Consignes:
1 > Recopiez fidèlement le passage de l'article sur Berlioz qui va de « C’est probablement ce » jusqu'à « des amours humaines. ».
2 > Selon l'article sur Berlioz, quels compositeurs n'ont nullement caché ce qu'ils devaient au Grand Traité d'instrumentation et d'orchestration modernes ?

Texte extrait:
————————

Grande Encyclopédie Larousse 1971-1976Éd. 1971-1976
B

Berlioz (Louis Hector) (suite)

Par la profusion des moyens mis en œuvre — extraordinaire richesse de l’orchestration, alliances de timbres des plus inattendues, agrégats particulièrement imprévisibles —, Berlioz crée une ambiance sonore favorable à l’expression des états d’âme inhabituels et des sentiments exacerbés, plus proche du grandiose, sans doute, que de la vraie grandeur, mais sachant se garder toujours de la grandiloquence. La matière, parfois, peut sembler plus riche que l’idée qu’elle habille, mais Berlioz n’a-t-il pas lui-même tranché cette apparente antinomie en déclarant un jour que « tout est bon ou tout est mauvais, suivant l’usage qu’on en fait » ?

C’est probablement ce qui lui permet de faire alterner dans ses œuvres l’humour, la satire, le burlesque et même le grotesque avec l’expression des sentiments les plus délicatement tendres ou les plus ardemment passionnés. Il arrive même que dans certaines œuvres (la Damnation de Faust, la Symphonie fantastique, Roméo et Juliette par exemple) la joie démoniaque côtoie la félicité la plus pure et que le sentiment hiératique de l’extase voisine avec la voluptueuse langueur des amours humaines.

Créateur, en quelque sorte, de l’orchestre moderne, Berlioz a utilisé ses ressources nouvelles en véritable magicien ; la féerie sonore que son génie engendra fut le cadre propice à l’épanouissement de son idéal romantique, et c’est avec lucidité qu’il en conçut la réalisation : le Grand Traité d’instrumentation et d’orchestration modernes en témoigne. Celui-ci a eu un retentissement considérable sur l’évolution ultérieure de la musique : Saint-Saëns, Rimski-Korsakov, Balakirev n’ont nullement caché ce qu’ils lui devaient ; à travers ces pages novatrices, on entrevoit l’importance que Berlioz attachait au pouvoir évocateur de chaque instrument : « Ce beau soprano instrumental [il s’agit de la clarinette] a la délicatesse, les nuances fugitives, les affectuosités mystérieuses ; rien de virginal, rien de pur comme lui. » Il vante la flûte : « S’il s’agit de donner à un chant triste un accent désolé mais humble et résigné en même temps, les sons faibles du médium de la flûte produiront certainement la nuance nécessaire. » Pour lui, le cor anglais donne l’impression d’une « voix rêveuse dont la sonorité a quelque chose d’effacé, de lointain, qui la rend supérieure à toute autre quand il s’agit d’émouvoir en faisant renaître les images et les sentiments du passé ».

————————

Données enregistrées:
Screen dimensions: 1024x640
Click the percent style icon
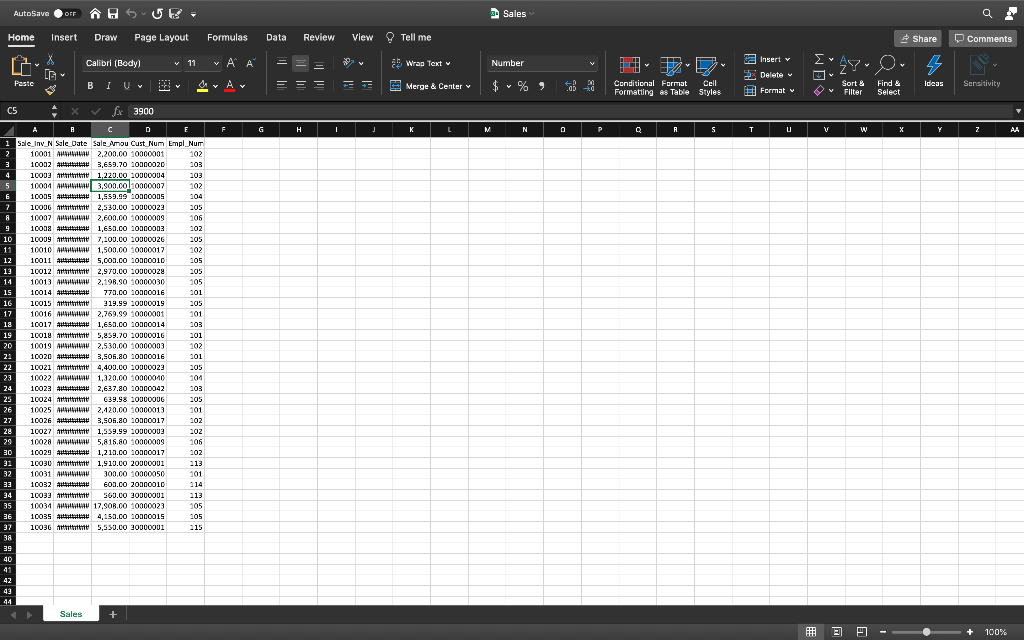525,86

————————

Réponses attendues:
1 >
C’est probablement ce qui lui permet de faire alterner dans ses œuvres l’humour, la satire, le burlesque et même le grotesque avec l’expression des sentiments les plus délicatement tendres ou les plus ardemment passionnés. Il arrive même que dans certaines œuvres (la Damnation de Faust, la Symphonie fantastique, Roméo et Juliette par exemple) la joie démoniaque côtoie la félicité la plus pure et que le sentiment hiératique de l’extase voisine avec la voluptueuse langueur des amours humaines.

2 > Saint-Saëns, Rimski-Korsakov et Balakirev.